__DOCUMENT EXTRACT__.
Friday, October 31, 2008

Remote Viewers of Love's Secret Domain : The Musick of Coil

For all their maybe doing a little bit of the too much love of the psychotropics, astral projection, kabbalistic magick, prophetic kooks, sparkling scrying mirrors, time travel and charged male symbolism in the past two decades - there's no music somewhat remotely equivocal to what the duo of Jhonn Balance and Peter Christopherson generated as Coil. Active in various forms in the early UK Industrial Music culture of the 1980's, Peter played no small role in the scene, being one of the original members of Throbbing Gristle, who's Industrial Records label is where the very genre name was coined. In retrospect, its apparent now how they were one of the few acts to salvage themselves from the ruin of the Post-Punk Industrial (can we say Goth?) sound by the time that genre imploded (read: commercial success and major label deals) at the end of the decade. At a time when most of their contemporaries were abandoning the inventiveness of analog hardware based tape collage, found-sound, junk-music, handbuilt racket and literal 'industrial music' in favor of studio theatrics backed by drum machines, synthesizers and preset sounds - Coil were forging their own sound from existing/custom software, heavily manipulated samples and digital/analog cut-up and collage. By the conclusion of the 1980's their sound was a heady melange of their own extreme brand of Pop-Industrial infused with such disparate influences as Surrealism, Dada, Italian Futurism, Acid House, Krautrock, early Computer Music, Karlheinz Stockhausen, Brion Gysin, Wilhelm Reich, Musique Concrete, LaMonte Young, their studies in Kabbalistic and Enochian Magick and adventurous cinema by the likes of Derek Jarman, Maya Deren, Stan Brakhage and Kenneth Anger.

__RECORDED DATA__.
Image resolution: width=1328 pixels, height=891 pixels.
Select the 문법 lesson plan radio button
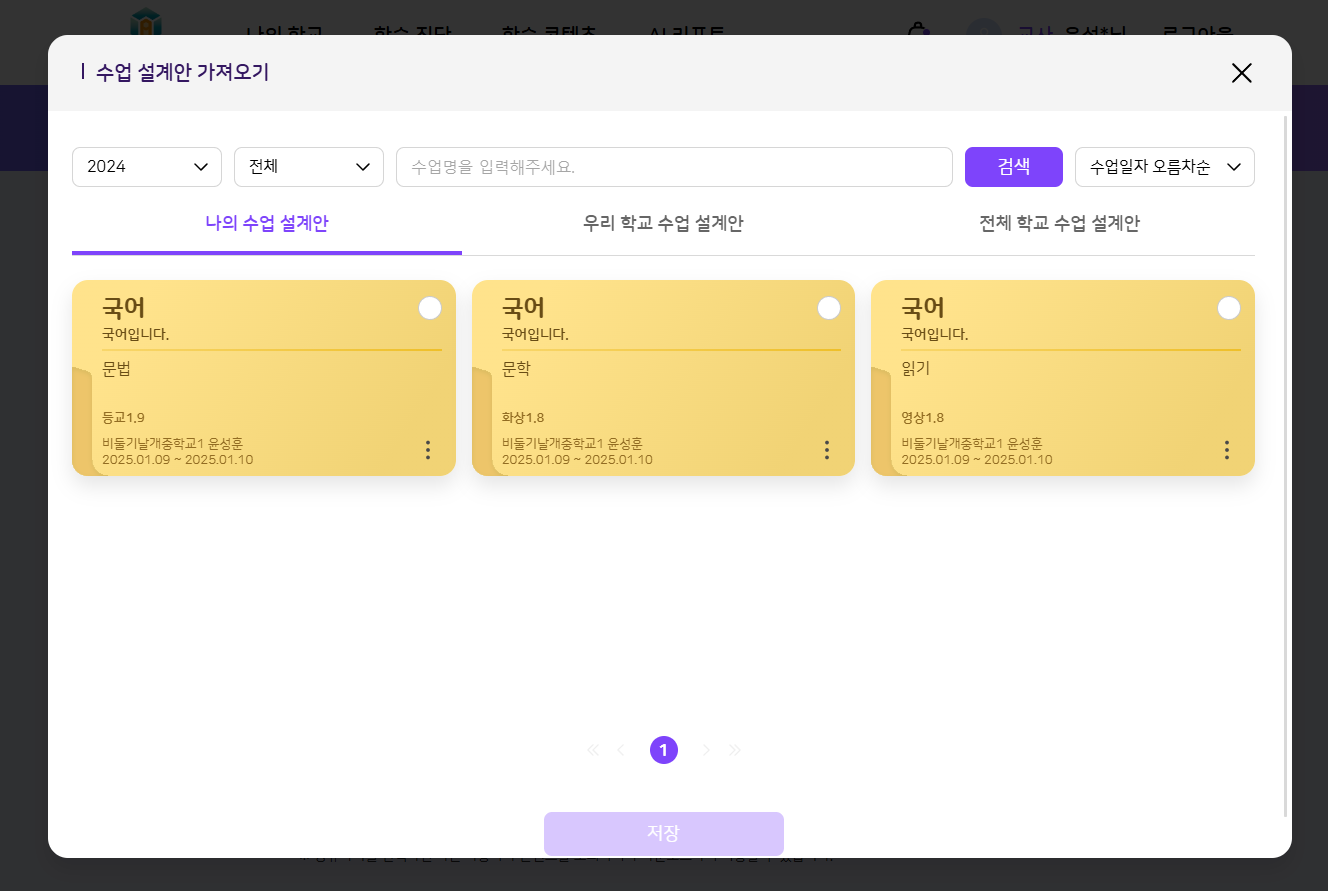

__TASKS__.
**a.** In the post about Coil, which group was Peter Christopherson one of the original members of?
**b.** Carry on the post about Coil from its last sentence.
The material comes from a different source than the post about Coil.

__RESPONSES TO THE TASKS__.
**a.** Throbbing Gristle.

**b.**
This period of their sound bore such strange fruit and surreal (and I do mean *surreal*) sonic ventures as the widely hailed (and equally loathed amongst their Goth/Industrial purist fanbase) albums as the warped LSD-disco of "Love's Secret Domain", the wonkily unhinged odds-and-ends collection "Stolen & Contaminated Songs" and the highlight of this period, 1996's cinematic "Coil presents: Blacklight District - A Thousand Lights in a Darkened Room". Running parallel with all this activity, a side project Elph was initiated, exploring more abstract, purely electronic tonalities and textures culminating in 1995's "Worship the Glitch". Also, during this time were seen two volumes in the erratum-collecting anthology series "Unnatural History" which compiled together various unreleased versions, single B-sides and rare compilation tracks from the late 80's to 90's - and often featured their most unrefined, absurdist and malformed work. While retaining their original fascination with atmosphere, their 1990's work shifted the intended effect from dread, malaise and angst to one that inspired a disconcerting, cerebrally misaligned, often disorienting and decidedly more psychedelic mindstate.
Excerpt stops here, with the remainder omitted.